Entries for locating words and elements:
──────

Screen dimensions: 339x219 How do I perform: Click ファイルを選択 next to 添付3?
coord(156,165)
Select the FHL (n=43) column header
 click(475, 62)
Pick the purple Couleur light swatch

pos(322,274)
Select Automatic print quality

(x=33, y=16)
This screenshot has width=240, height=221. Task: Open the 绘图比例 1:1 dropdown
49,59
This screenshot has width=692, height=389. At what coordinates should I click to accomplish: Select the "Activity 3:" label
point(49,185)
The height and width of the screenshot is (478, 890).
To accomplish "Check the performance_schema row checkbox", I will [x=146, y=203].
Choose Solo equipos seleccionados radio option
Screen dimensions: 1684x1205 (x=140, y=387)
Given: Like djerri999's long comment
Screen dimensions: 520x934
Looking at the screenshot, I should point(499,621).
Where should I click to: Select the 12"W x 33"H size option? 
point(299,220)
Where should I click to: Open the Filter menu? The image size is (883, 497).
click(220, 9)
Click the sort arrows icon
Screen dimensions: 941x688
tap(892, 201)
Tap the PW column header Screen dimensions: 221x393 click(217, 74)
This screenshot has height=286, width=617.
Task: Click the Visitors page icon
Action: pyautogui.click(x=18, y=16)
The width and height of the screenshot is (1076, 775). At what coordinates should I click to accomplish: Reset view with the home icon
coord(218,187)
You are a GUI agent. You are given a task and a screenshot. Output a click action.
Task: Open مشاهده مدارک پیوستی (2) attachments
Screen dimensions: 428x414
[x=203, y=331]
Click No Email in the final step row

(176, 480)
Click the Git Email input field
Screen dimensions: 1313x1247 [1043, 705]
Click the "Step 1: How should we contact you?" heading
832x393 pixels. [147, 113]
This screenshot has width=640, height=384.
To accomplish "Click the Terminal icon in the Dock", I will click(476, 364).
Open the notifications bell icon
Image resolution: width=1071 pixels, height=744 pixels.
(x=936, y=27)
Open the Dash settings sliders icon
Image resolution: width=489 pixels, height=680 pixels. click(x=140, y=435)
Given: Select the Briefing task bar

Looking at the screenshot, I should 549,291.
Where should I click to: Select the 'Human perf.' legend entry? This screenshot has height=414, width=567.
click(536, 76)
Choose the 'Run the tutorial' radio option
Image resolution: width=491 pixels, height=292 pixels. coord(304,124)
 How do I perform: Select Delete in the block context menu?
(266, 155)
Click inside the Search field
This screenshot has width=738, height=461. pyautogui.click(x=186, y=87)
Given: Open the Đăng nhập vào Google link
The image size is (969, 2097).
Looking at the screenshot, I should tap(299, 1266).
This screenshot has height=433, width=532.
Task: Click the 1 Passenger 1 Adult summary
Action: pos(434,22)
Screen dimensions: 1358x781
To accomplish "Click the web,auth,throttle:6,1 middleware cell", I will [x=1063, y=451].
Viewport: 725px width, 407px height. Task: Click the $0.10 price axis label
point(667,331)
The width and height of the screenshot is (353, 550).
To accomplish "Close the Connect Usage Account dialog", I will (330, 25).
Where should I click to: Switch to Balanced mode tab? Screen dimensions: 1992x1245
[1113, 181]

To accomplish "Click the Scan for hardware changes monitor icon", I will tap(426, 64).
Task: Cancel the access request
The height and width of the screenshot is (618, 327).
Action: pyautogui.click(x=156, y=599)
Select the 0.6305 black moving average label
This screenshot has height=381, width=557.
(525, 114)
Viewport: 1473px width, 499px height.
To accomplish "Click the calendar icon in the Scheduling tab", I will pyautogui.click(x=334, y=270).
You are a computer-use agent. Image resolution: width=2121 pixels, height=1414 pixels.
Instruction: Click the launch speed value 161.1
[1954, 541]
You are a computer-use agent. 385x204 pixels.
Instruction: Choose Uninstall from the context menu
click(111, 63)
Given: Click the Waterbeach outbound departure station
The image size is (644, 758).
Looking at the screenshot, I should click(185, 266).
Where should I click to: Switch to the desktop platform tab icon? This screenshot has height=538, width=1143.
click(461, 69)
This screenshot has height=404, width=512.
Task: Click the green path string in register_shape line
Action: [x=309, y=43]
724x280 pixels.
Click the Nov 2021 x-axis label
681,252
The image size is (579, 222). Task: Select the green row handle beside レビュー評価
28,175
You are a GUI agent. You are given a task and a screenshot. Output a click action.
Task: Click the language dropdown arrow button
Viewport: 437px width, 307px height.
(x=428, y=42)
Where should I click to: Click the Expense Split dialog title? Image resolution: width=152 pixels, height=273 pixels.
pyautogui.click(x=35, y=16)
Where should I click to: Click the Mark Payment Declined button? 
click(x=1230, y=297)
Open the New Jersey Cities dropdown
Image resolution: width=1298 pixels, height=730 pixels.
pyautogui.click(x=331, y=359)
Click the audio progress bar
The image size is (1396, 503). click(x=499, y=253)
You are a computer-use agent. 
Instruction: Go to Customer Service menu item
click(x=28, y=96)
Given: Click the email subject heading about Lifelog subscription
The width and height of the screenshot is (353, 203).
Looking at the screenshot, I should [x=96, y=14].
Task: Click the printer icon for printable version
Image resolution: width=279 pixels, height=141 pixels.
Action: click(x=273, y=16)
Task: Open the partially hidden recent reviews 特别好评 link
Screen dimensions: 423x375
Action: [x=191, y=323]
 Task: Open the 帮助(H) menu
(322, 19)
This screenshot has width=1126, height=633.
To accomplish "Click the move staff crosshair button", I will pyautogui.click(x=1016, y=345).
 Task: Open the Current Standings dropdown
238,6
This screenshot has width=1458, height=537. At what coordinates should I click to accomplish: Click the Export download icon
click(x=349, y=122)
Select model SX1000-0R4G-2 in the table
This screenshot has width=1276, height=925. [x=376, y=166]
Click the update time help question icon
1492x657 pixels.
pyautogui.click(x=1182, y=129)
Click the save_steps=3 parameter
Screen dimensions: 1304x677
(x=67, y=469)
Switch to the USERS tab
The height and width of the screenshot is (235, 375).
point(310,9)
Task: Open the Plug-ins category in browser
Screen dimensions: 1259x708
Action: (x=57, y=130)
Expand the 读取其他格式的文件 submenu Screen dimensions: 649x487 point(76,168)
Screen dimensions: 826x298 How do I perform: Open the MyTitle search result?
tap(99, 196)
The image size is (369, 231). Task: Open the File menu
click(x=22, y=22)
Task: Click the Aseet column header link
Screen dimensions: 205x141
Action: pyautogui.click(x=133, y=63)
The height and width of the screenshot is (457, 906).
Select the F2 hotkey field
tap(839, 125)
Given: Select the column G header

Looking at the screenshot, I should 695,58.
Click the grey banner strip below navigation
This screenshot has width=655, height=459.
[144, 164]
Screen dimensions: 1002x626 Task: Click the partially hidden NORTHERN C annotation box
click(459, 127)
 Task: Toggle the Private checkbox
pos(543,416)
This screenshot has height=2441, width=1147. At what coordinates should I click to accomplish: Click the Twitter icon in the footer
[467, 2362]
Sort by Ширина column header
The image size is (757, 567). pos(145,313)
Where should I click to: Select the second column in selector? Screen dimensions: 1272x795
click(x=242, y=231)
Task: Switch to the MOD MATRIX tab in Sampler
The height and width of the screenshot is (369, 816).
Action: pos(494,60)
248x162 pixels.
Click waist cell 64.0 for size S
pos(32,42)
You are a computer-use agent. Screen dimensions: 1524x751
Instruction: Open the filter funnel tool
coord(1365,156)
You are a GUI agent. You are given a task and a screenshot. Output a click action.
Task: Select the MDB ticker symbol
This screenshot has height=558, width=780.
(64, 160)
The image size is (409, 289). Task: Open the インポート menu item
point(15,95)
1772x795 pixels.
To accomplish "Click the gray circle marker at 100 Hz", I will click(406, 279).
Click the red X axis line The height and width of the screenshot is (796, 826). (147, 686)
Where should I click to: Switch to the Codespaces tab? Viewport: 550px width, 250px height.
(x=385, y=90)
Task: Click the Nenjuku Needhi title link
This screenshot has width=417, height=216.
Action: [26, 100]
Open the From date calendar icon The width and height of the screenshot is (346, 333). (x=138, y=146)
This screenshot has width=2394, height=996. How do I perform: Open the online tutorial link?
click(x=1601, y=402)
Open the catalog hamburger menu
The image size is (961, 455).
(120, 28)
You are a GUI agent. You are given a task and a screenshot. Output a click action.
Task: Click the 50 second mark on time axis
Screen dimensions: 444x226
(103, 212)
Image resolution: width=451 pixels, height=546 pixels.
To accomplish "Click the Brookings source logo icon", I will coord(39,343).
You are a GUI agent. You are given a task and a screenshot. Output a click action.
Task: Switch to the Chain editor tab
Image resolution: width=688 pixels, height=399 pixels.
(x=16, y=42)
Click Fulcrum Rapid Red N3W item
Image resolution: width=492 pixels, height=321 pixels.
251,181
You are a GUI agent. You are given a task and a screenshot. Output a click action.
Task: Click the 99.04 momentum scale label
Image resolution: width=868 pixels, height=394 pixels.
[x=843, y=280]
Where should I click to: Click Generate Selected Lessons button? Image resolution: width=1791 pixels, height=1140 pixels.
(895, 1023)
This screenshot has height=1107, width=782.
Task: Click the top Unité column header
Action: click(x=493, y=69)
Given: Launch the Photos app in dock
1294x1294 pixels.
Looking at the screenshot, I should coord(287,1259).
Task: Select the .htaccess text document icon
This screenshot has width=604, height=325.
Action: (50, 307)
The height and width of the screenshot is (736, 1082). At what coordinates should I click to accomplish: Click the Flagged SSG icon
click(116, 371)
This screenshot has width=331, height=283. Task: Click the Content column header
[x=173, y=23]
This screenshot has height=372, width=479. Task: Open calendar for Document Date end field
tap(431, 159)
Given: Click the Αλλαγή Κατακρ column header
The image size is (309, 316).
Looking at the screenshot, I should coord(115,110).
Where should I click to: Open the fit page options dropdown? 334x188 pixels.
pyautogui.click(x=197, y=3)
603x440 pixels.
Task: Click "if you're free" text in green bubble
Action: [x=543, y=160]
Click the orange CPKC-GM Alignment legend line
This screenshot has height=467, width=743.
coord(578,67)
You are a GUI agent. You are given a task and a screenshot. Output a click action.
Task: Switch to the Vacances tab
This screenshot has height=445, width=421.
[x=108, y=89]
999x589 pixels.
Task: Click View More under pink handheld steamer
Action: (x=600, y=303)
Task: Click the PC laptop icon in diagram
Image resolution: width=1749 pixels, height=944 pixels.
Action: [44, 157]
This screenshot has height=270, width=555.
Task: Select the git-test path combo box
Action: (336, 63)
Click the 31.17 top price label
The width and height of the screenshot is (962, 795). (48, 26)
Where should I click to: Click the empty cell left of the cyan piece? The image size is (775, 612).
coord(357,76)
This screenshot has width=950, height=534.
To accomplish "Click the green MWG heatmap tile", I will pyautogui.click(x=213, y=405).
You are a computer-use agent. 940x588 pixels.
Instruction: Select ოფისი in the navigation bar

──────

[AIM] Print the items again unchanged, from the line with "This screenshot has width=950, height=534." up to and including the last line of the items.

[WRITTEN RESPONSE]
This screenshot has width=950, height=534.
To accomplish "Click the green MWG heatmap tile", I will pyautogui.click(x=213, y=405).
You are a computer-use agent. 940x588 pixels.
Instruction: Select ოფისი in the navigation bar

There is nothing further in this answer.